Truth values in formal systems Given any sentence $A$ of ZFC (or any other formal system, really), we have exactly four possibilities:


*

*$A$ is true and not false


*$A$ is false and not true


*$A$ is true and false at the same time (i.e. ZFC is inconsistent)


*$A$ is neither true nor false (i.e. $A$ is independent of ZFC)

Is my understanding correct?
 A: No. You are making the classic mistake (that put you in good company with many mathematicians) of confusing true and provable.
Truth is relative to a fixed model of $\sf ZFC$. Either $A$ is true in that model or it's not. Even if $A$ is provable, or if it's not provable from $\sf ZFC$. Given a model of $\sf ZFC$ we can verify that either $A$ is true there or it is not.
So the question should in fact distinguish between:


*

*$A$ is provable from $\sf ZFC$.

*$A$ is refutable from $\sf ZFC$ (or disprovable, or $\lnot A$ is provable).

*$A$ is provable and refutable from $\sf ZFC$.

*$A$ is neither provable, nor refutable from $\sf ZFC$.

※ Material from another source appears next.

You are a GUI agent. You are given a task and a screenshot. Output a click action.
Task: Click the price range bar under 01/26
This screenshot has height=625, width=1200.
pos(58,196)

Terminological issues aside, we sometime confuse the first and second one, by saying that $A$ is true or false in $\sf ZFC$, since if $A$ is provable, it will be true in all models of $\sf ZFC$.
A: If I understand it correctly, you can only speak about "truthness" in some model. As far as I know, the common way how logicians think is that it is either "true in each model" or "true in some model and false in some other model" (this correcponds to your notion of independence) or "false in each model" or "in each model it is both true and false" (inconsistency of ZFC). 
A: What you have done is not but enumerate the "truth table":
$$\begin{array}{c|c}
{\sf true} & {\sf false} \\
\hline
T & T \\
T&F\\
F&T\\
F&F
\end{array}$$
which of course can be done without problem.
However, your terminology is not optimal. I would suggest "tautology" in place of "true" and "contradiction" in place of "false".